QUESTION: Did you discuss any details about legislation on Iran sanctions, and how it’s going to affect Japan?

ASSISTANT SECRETARY CAMPBELL: Yes. The Japanese government has raised some concerns about this legislation. We understand some of the difficulties these raise for Japan and other partners. But I think we all share an interest in making sure that Iran is dissuaded from steps that lead towards unacceptable nuclear options.

QUESTION: About the North Korean issue: will the trilateral meeting with South Korea and Japan be held in Washington on the 16th of this month?

ASSISTANT SECRETARY CAMPBELL: I think we’ve agreed that we’ll be holding a meeting in the near future. I think the exact date, we are still coordinating among our partners.

QUESTION: There was a rumor in the Seoul stock exchange that there was an explosion in a North Korean nuclear facility. Did you hear anything about that?

ASSISTANT SECRETARY CAMPBELL: I haven’t yet. I’ve just heard that rumor, but I’ve heard nothing further. I can’t confirm or deny, and I just simply don’t know.

I’ll take one last question.

QUESTION: Is there any way that Japan can keep some of its Iranian oil imports, while avoiding the U.S. sanctions?

ASSISTANT SECRETARY CAMPBELL: I think I won’t get into further details beyond what I’ve already said, so I think, simply stated, we understand some of the concerns but we also have made clear what our ultimate goal will be with respect to putting the necessary pressure on Iran.

One last question, anyone?

QUESTION: When do you expect the Prime Minister to go to the States?
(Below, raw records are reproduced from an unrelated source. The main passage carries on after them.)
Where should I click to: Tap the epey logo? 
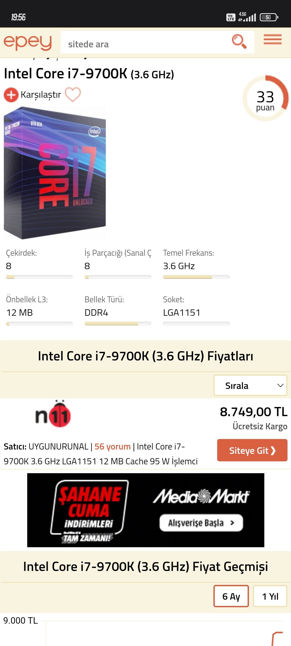coord(27,43)
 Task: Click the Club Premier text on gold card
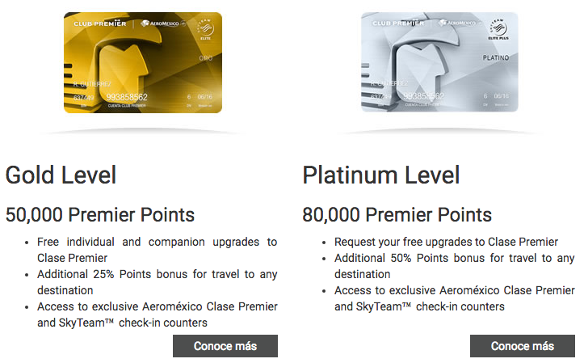[100, 23]
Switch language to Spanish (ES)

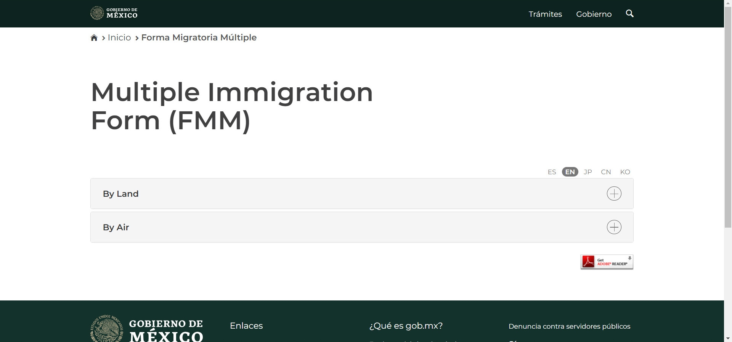[552, 172]
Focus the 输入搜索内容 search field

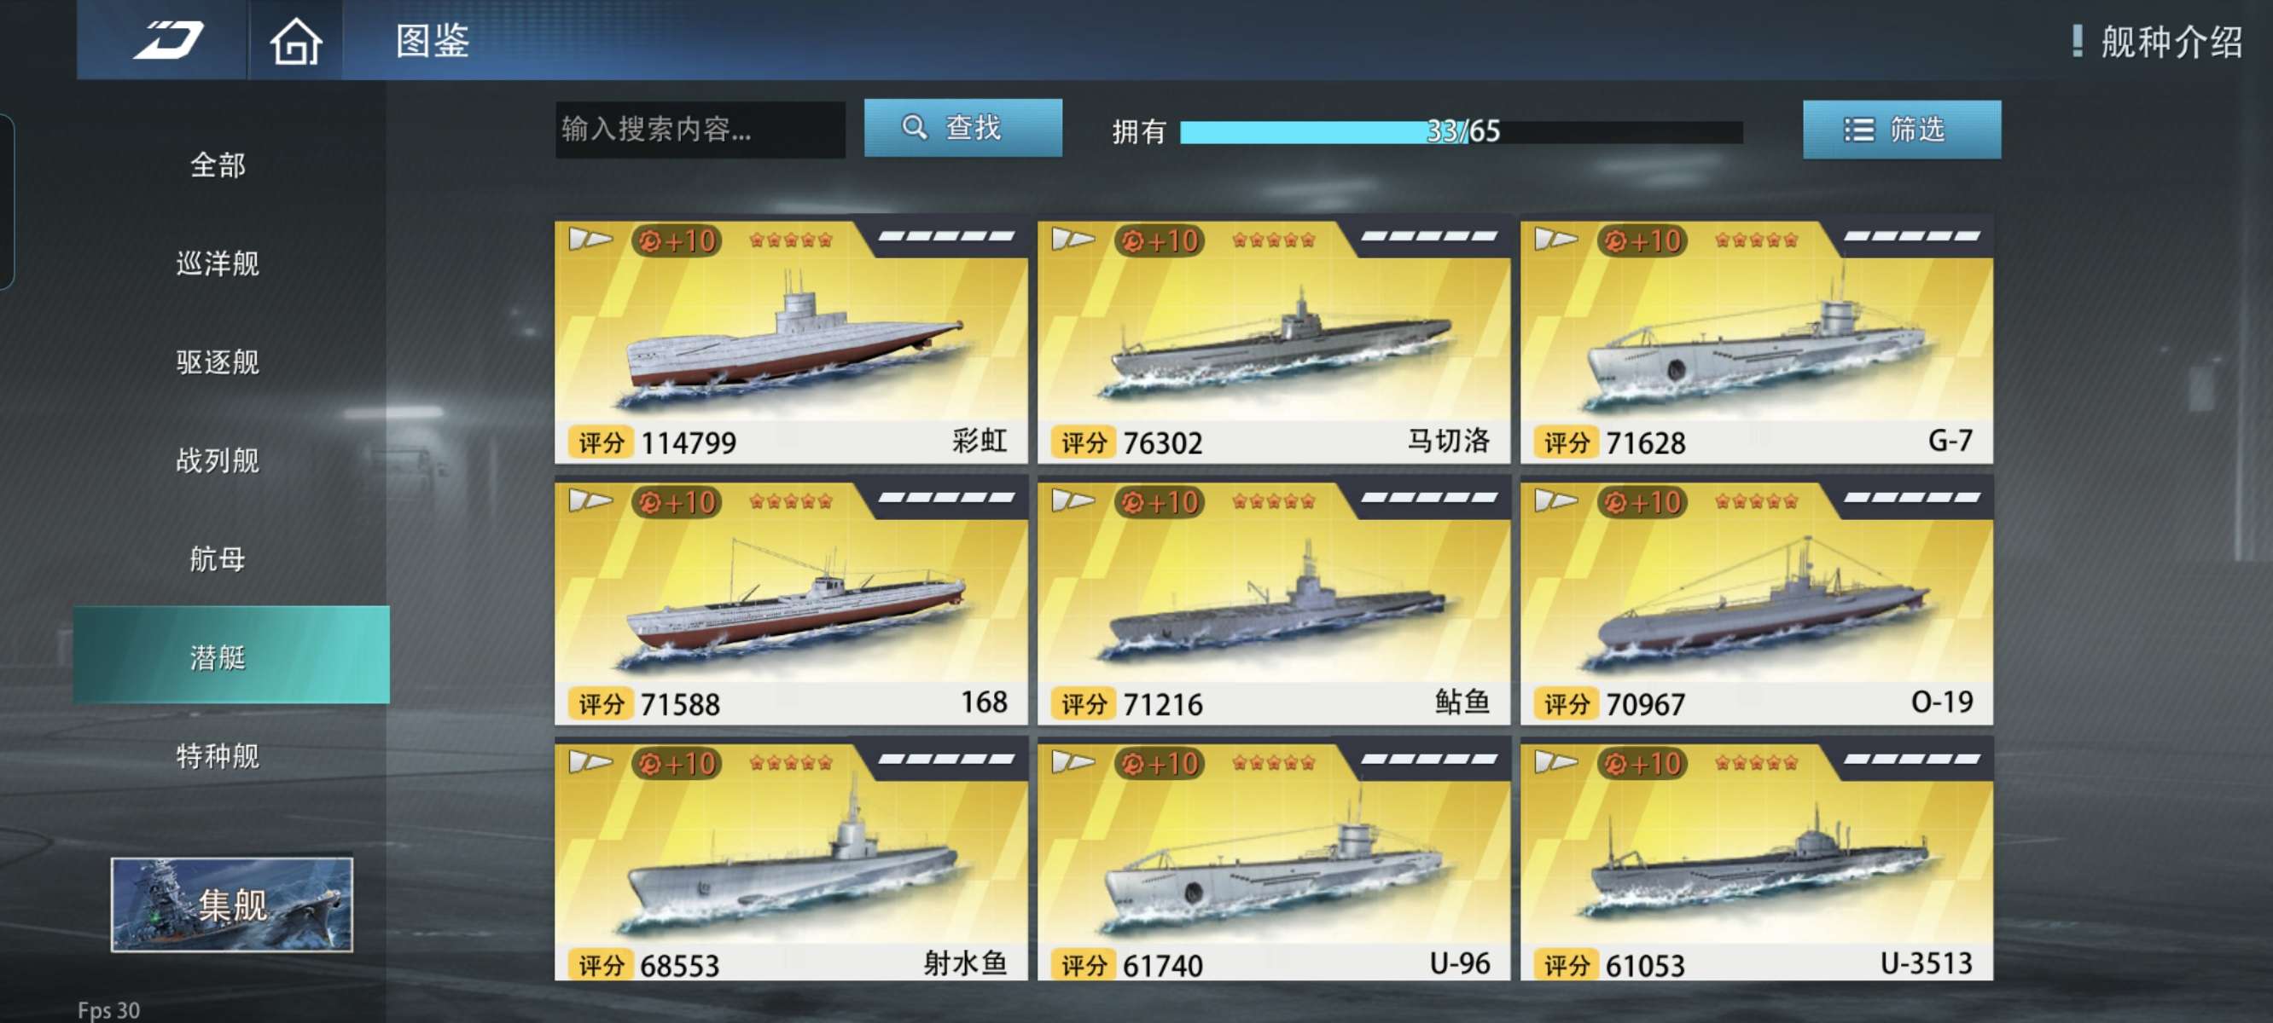point(700,130)
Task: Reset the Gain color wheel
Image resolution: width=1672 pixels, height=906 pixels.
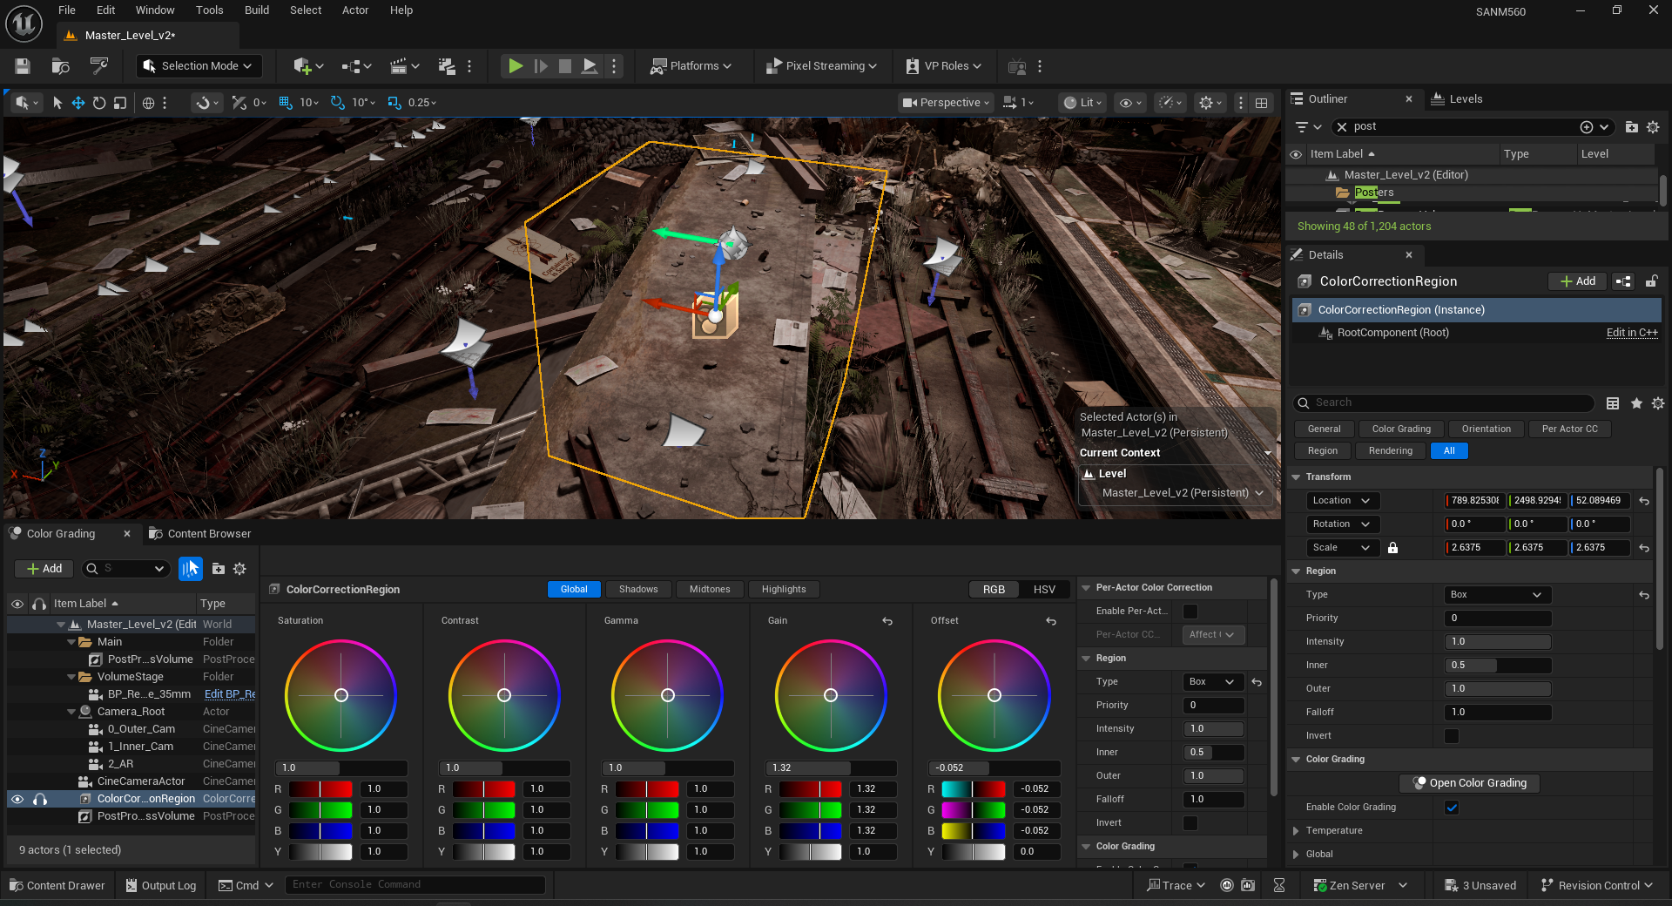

ASSISTANT SECRETARY CAMPBELL: I don’t think… well, ultimately, a formal invitation, and the timing of an invitation, is handled by the White House. And I really have nothing further to say, beyond that obviously, we look forward to very close relations and high-level visits between the United States and Japan. Next year is the 100th anniversary of the magnificent gift of the cherry trees from the United States to Japan*. We’ll have about a month of festivities; I think very high-level Americans are going to participate in that. We hope to be able to make a reciprocal gift to Japan, and we will be working closely with Japanese colleagues about appropriate timing for visits. I think the Foreign Minister had a very good visit with Secretary Clinton in December, and we just look forward to continuing high-level engagements as we move forward.

Thank you all very much.

QUESTION: One question about the Hague Convention: do you see any progress in the situation in resolving the current ongoing cases?

ASSISTANT SECRETARY CAMPBELL: We haven’t seen enough progress, no. Thank you.

*should read “to the United States from Japan.”